Trazendo de volta o debate para o século XXI – que século! –, penso que se a verdade tivesse mesmo acabado, precisaria ser chamada de outra coisa que não contivesse a palavra verdade. De certa forma, o termo “pós-verdade” continua apontando para um tipo de verdade – cínica, eu diria, como na crítica à razão cínica de outro filósofo alemão, Peter Sloterdijk – que nem se mantém nem está totalmente superada. Na experiência cotidiana, estamos todos diante da impossibilidade de distinção entre verdades e mentiras – da timeline do Facebook ao noticiário, dos discursos dos políticos aos programas dos candidatos, da publicidade aos grandes juristas, do plebiscito inglês que promoveu o Brexit ao futuro presidente dos EUA, Donald Trump, do Congresso ao STF, numa lista infinita de exemplos que 2016 não nos deixará esquecer tão cedo.

Restam algumas tábuas de salvação para quem ainda aposta na verdade. O Facebook, sempre ele, anunciou um projeto internacional  de checagem as notícias que veicula.
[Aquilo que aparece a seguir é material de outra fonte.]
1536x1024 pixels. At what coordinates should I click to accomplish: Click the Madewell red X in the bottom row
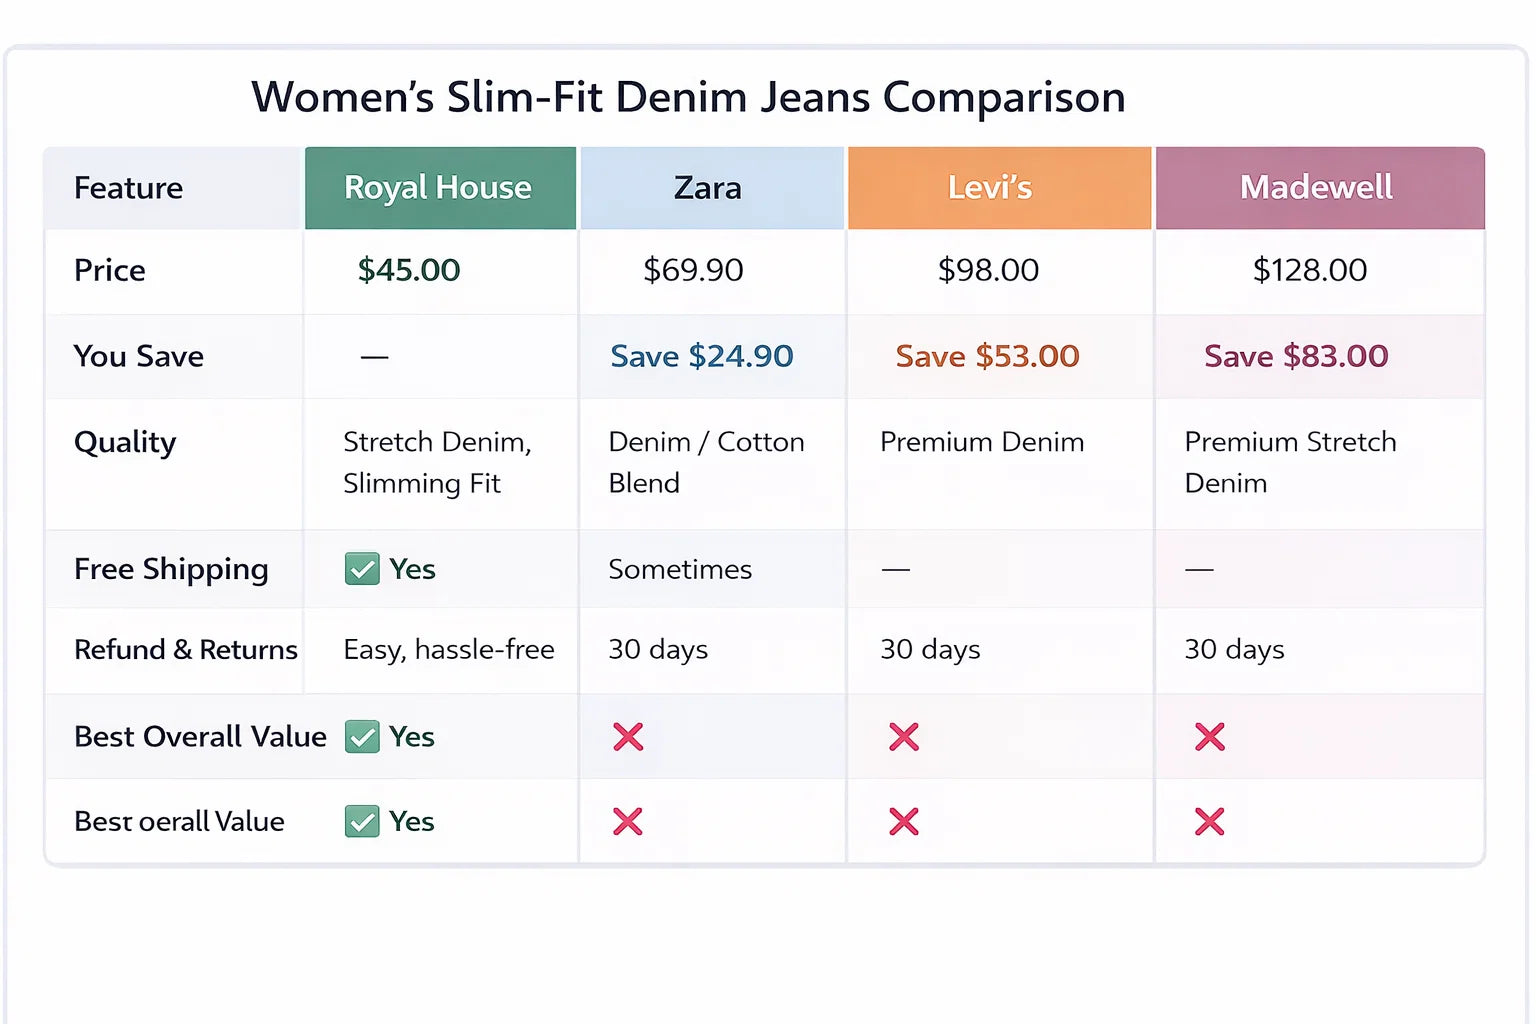1210,822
Começa pelos EUA, claro, e quando chegar ao Brasil terá entre os fact-checkers [checadores] – esses novos heróis do jornalismo – a Agência Lupa, primeira agência brasileira de atuação no mercado de informações criado pela era da pós-verdade. Aos checadores se juntam hackers e ciberespiões, cuja função política tem sido desencavar informações sigilosas das profundezas dos sistemas e dos bancos de dados, como fizeram os russos nas eleições norte-americanas. A história foi contada pelo New York Times. Há dez anos atuando no vazamento de informações, a WikiLeaks fundada pelo ativista Julian Assange tem contribuído para transformar o verbo “vazar” – que já circulava como gíria, algo como “se manda” ou “dá o fora” – em ato político na era da pós-verdade. Vaza, 2016!